Read more: Smart strategies for paying down debt

3. Plan for the unexpected

If the last 18-months has shown us anything, it’s that the unexpected can happen at any time. But you can set yourself up to weather an unexpected loss of income. There are two aspects to emergency planning:

  • Build an emergency fund with enough cash savings to cover your living expenses for at least three months. Keep your savings in a separate account and don’t touch them unless it’s a genuine emergency.
  • Make sure you have the right insurance cover in place. Research shows that Australians are underinsured, with most having only enough cover to meet 92% per cent of their basic death needs, and just 29 per cent of total and permanent disability (TPD) needs. Insurance is a complex area, so speak to a financial advisor or insurance broker who can consider your needs and recommend the right products and amount of insurance for you.

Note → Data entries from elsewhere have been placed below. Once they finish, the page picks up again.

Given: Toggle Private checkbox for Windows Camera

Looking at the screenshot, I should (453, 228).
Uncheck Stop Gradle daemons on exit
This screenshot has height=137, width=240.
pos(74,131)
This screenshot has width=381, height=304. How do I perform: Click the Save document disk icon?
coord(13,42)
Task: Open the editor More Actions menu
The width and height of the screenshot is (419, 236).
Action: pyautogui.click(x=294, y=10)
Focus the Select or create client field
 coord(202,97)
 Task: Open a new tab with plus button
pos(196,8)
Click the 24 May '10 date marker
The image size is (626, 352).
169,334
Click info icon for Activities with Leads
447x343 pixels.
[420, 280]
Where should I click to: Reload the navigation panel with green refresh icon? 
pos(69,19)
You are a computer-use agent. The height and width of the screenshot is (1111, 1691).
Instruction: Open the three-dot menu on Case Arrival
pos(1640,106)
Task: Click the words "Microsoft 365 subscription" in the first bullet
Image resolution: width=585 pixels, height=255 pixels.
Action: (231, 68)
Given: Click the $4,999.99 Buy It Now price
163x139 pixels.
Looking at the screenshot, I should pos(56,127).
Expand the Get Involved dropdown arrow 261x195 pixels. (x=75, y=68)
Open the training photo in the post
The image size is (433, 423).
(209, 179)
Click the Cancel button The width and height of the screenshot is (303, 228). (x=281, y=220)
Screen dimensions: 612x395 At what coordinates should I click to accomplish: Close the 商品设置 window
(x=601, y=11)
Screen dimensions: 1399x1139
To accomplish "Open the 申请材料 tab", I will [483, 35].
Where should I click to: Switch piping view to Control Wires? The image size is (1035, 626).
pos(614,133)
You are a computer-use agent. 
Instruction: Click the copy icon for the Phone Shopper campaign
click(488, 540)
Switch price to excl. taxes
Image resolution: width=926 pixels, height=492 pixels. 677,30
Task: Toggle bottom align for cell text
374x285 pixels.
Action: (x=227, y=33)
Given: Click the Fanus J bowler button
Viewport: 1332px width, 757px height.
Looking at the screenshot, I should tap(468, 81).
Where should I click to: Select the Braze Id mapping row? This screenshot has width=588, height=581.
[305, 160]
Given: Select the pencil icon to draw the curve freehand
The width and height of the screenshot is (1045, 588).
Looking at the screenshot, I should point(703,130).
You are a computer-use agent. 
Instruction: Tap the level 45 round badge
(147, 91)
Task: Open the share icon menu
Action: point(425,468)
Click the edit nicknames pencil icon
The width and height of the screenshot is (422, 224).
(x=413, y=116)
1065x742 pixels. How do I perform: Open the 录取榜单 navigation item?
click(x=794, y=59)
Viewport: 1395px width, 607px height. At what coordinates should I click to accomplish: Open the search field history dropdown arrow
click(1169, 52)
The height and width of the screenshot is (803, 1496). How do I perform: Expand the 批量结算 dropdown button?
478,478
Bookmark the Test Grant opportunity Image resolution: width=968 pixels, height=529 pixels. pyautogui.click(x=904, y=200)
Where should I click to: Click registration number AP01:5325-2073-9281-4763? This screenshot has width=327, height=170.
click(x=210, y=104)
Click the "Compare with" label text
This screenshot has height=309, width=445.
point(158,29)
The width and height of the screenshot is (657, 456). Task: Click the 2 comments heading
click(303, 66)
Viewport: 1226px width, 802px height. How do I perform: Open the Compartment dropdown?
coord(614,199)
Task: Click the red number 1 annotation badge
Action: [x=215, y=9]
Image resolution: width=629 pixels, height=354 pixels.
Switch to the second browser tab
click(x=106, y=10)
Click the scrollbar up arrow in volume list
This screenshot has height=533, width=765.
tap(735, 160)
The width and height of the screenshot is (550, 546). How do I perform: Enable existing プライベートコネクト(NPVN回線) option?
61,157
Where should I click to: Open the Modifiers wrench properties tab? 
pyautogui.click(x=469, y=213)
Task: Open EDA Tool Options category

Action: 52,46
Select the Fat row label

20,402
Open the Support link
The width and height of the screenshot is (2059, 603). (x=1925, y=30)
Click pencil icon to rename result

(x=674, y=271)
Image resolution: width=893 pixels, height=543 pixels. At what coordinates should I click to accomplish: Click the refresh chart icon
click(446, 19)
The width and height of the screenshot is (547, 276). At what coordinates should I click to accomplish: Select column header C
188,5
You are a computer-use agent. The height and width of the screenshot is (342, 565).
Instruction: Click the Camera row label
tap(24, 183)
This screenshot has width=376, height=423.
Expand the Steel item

Read more: How to build an emergency fund

4. Pay yourself

Once living expenses, debt repayments and emergency provisions are taken care of, next in line is you! That’s right, it’s time to pay yourself, in the form of savings and investments. If you’re just starting your savings journey, look for a high-interest account to build your savings in. You can also keep your savings in your mortgage offset account to help reduce the interest you pay on your home loan, just be sure to read the fine print on your loan.

Once you have enough funds saved, you can look at investing for a return, and/or contributing more towards your superannuation.

If your funds are already invested, review your strategy and make sure it still meets your goals. Evaluate how your investments are performing, using benchmarks and your long term plan, and make any changes to your investment portfolio that are needed.

If you’d like advice to help optimise your investment strategy, speak to a financial planning professional.

Read more: Where to invest in 2022

5. Get your estate in order

Finally, if you don’t have an estate plan in place, make an appointment with a lawyer to get one drawn up. An estate plan includes several legal documents, like your will, binding nominations designating your beneficiaries, and, powers of attorney over your health and affairs.

If you die intestate (without a will) your estate will be distributed according to the legislation in your state or territory. That means it’s up to the relevant authorities to decide what happens to your assets and any dependent minors. Even worse, it can take a long time for your estate to be finalised, creating extra stress for your family at an already difficult time. With an estate plan in place, you can rest easy knowing your affairs will be taken care of in accordance with your wishes.

With just a few simple steps, you can get your finances on track for an enjoyable summer and a happy new year.